Ed Balls: I have not U-turned over non-dom rules
Labour’s shadow chancellor Ed Balls hit back at the Tory party yesterday after being accused of contradicting himself over a new plan to end non-doms’ tax status.
Balls, along with party leader Ed Miliband, said that a Labour government would scrap the non-domicile rule that allows people to reduce the amount of tax paid on earnings from outside the UK.
A similar system would remain an option on a short-term basis of two or three years, Labour said.
Nonetheless, the Conservative party went straight on the attack, publishing a video from January in which Balls said: “If you abolish the whole status it will probably end up costing Britain money.”

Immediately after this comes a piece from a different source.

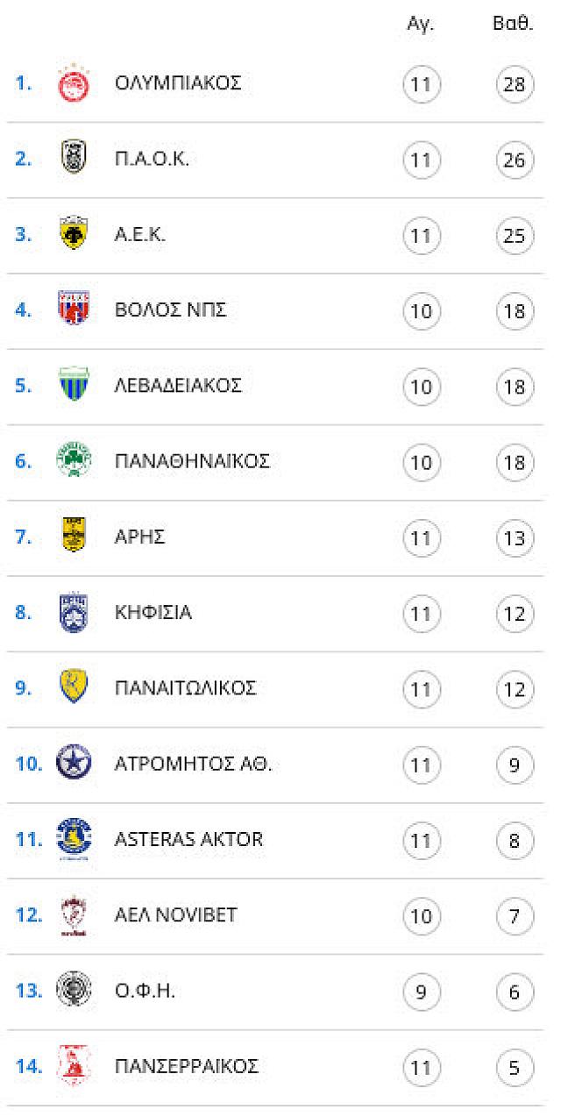Click the PAOK club logo
This screenshot has width=561, height=1117.
coord(74,160)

Balls argued that the video had been misleadingly edited. “They have dropped the part of my interview where on non-domicile rules I say, ‘I think we can be tougher and we should be and we will’. That is exactly what we have proposed [today],” he said.
Chancellor George Osborne said the policy announcement was “a complete shambles”, and that he had hiked the levy non-doms pay .
Simon Walker, the director general of the Institute of Directors, said: “Attacking non-doms is a shrewd political move, but the economics of the proposed reforms are unconvincing. It’s very unclear what additional revenue would be raised, but the UK’s international reputation would be put at risk.”